Intel® Fortran Compiler
Build applications that can scale for the future with optimized code designed for Intel® Xeon® and compatible processors.

copy an array section within an array without temporary copy

Espen_M_
Beginner
2,725 Views

I have some medium sized 3d arrays (approx 500x500x10) for which I sometimes need to copy a section of the array to a different (non-intersecting) section of the same array. E.g.:

[fortran]

a(:,:,1:3) = a(:,:,4:6)

[/fortran]

I was surprised to find out that a temporary copy is made (inferred from the stack overflow I get which I don't get if the last subscripts are constants) in this case since it's trivial to confirm that the sections do not overlap. The sollution is then to use a loop, but I find that "unattractive" compared to using the array section language feature.

Is it possible to avoid a copy in some other way?

And another, related question: if the subscript bounds are not literal constants but (scalar) variables I find that not even the loop approach works, i.e.

[fortran]

j = 3

DO i = 1,3

    a(:,:,i) = a(:,:,i+j)

END DO

[/fortran]

also produce a stack overflow.

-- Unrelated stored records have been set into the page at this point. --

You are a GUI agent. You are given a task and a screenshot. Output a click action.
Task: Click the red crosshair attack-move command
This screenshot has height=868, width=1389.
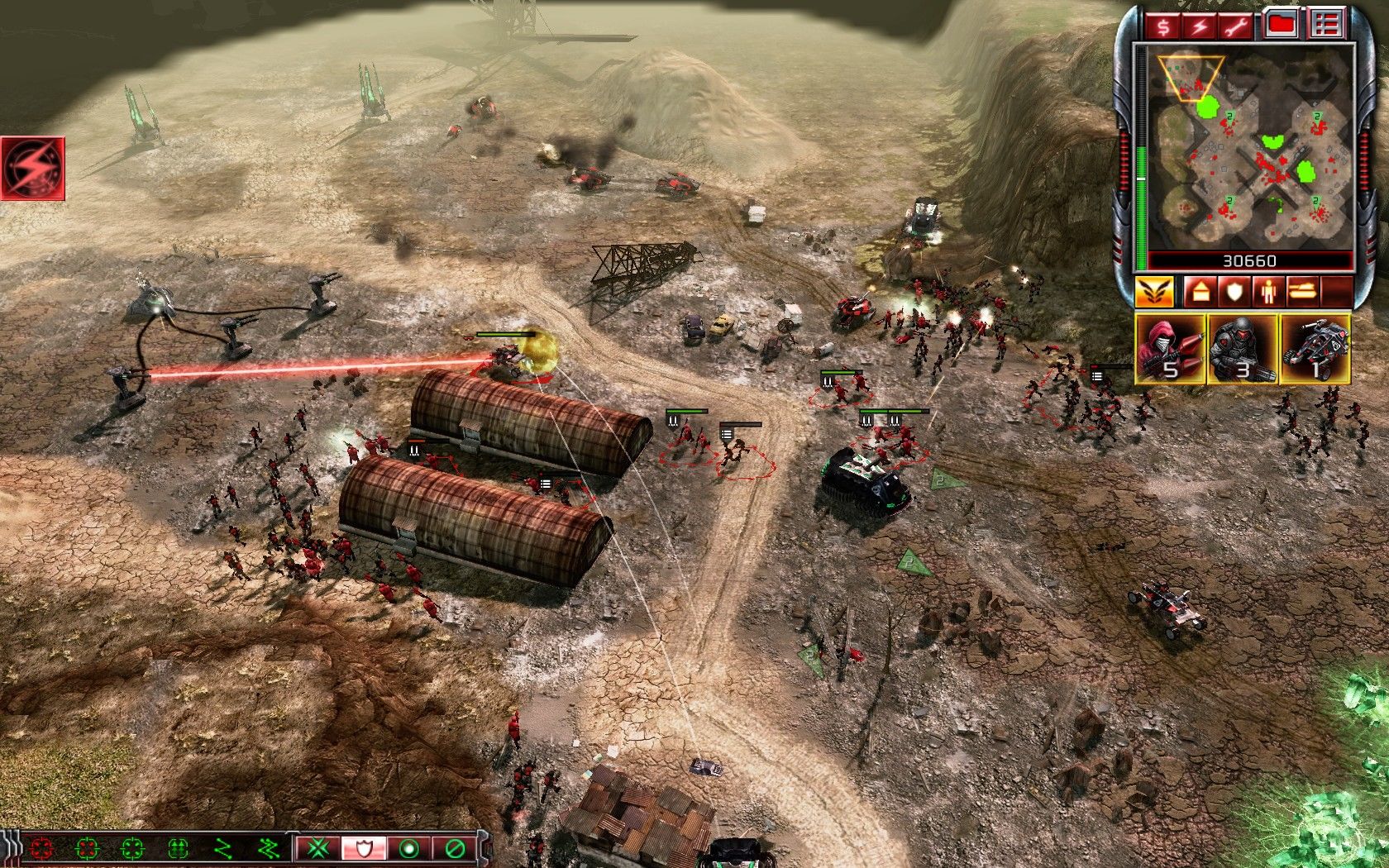coord(41,848)
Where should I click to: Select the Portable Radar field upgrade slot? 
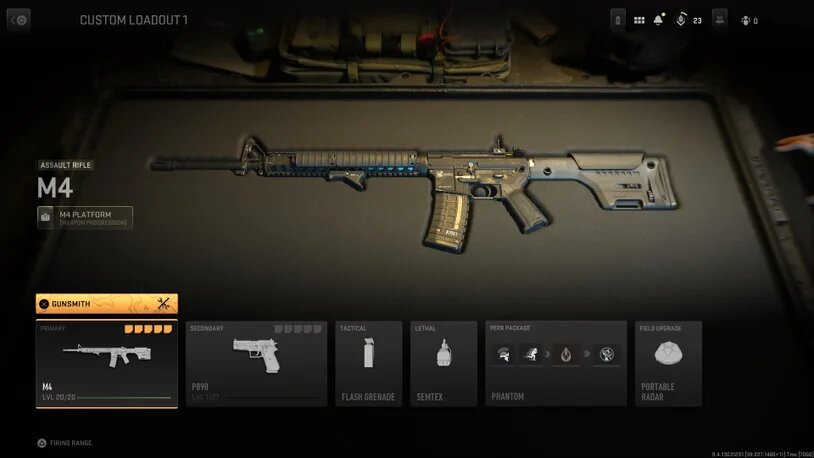(668, 363)
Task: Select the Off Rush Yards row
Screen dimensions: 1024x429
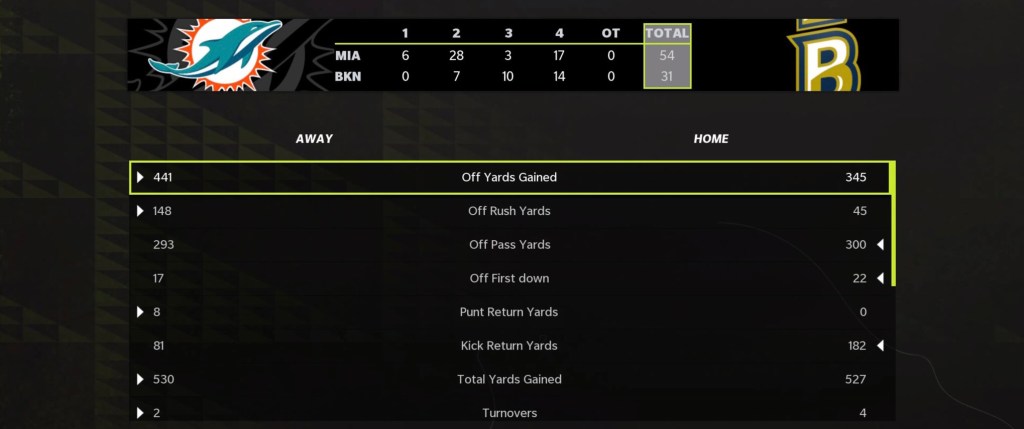Action: [x=509, y=211]
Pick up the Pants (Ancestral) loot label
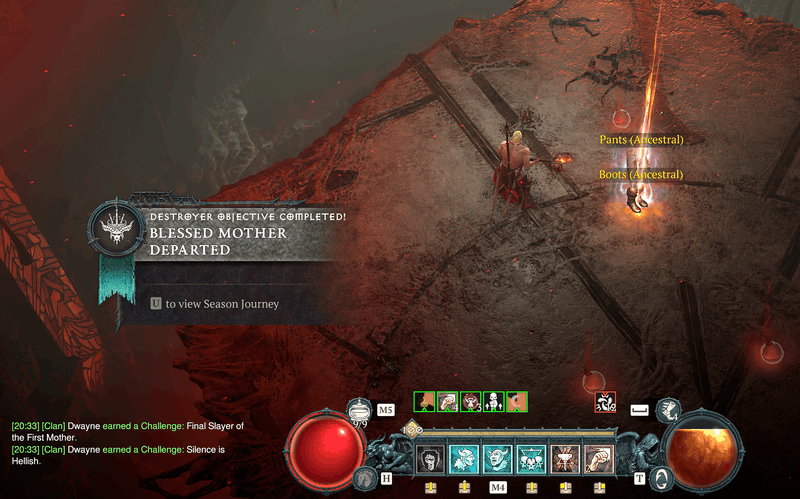 (641, 140)
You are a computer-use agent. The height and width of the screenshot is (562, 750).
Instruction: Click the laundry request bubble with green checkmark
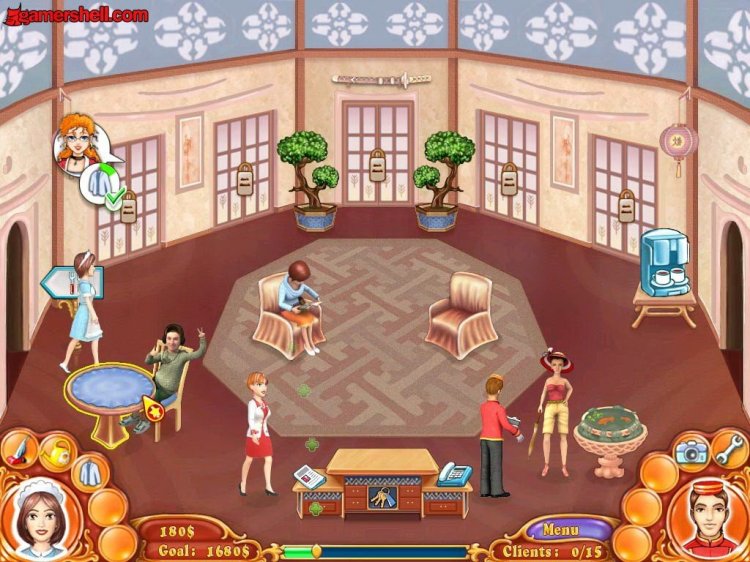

I fail to see what could possibly require the temporary copy in this case... Is it possible to circumvent that in this case?

I know that I can increase the stack size to fix the overflow issue, but performance is somewhat important and so i really would like to minimize unnecessary copying.

0 Kudos
31 Replies
Steven_L_Intel1
Employee
536 Views

Inside an ASSOCIATE construct, the associate-names don't have the POINTER attribute even if the selectors do. (Same for ALLOCATABLE).

0 Kudos
IanH
Honored Contributor II
536 Views

The lack of a temporary for the code in #21 is probably a consequence of a compiler bug.  While the associate things might not be pointers, they still have the TARGET attribute (F2008 8.1.3.3), so aliasing is still permitted and the compiler has to create temporaries or otherwise detect that there's no overlap between the left and right hand sides.  Here's a simple test that demonstrates the problem Steve was talking about in #18.

PROGRAM p
  IMPLICIT NONE
  
  INTEGER, POINTER :: a(:), b(:)
  
  ALLOCATE(a, SOURCE=[1,2,3,4,5])
  PRINT "(*(I0,:,','))", a
  b => a(5:1:-1)
  
  ASSOCIATE(a2 => a, b2 => b)
    b2 = a2
  END ASSOCIATE
  
  PRINT "(*(I0,:,','))", a
  
  DEALLOCATE(a)
END PROGRAM p


 

>ifort /check:all /warn:all /standard-semantics "2016-11-26 assoc.f90"
Intel(R) Visual Fortran Intel(R) 64 Compiler for applications running on Intel(R) 64, Version 17.0 Build 20161005
Copyright (C) 1985-2016 Intel Corporation.  All rights reserved.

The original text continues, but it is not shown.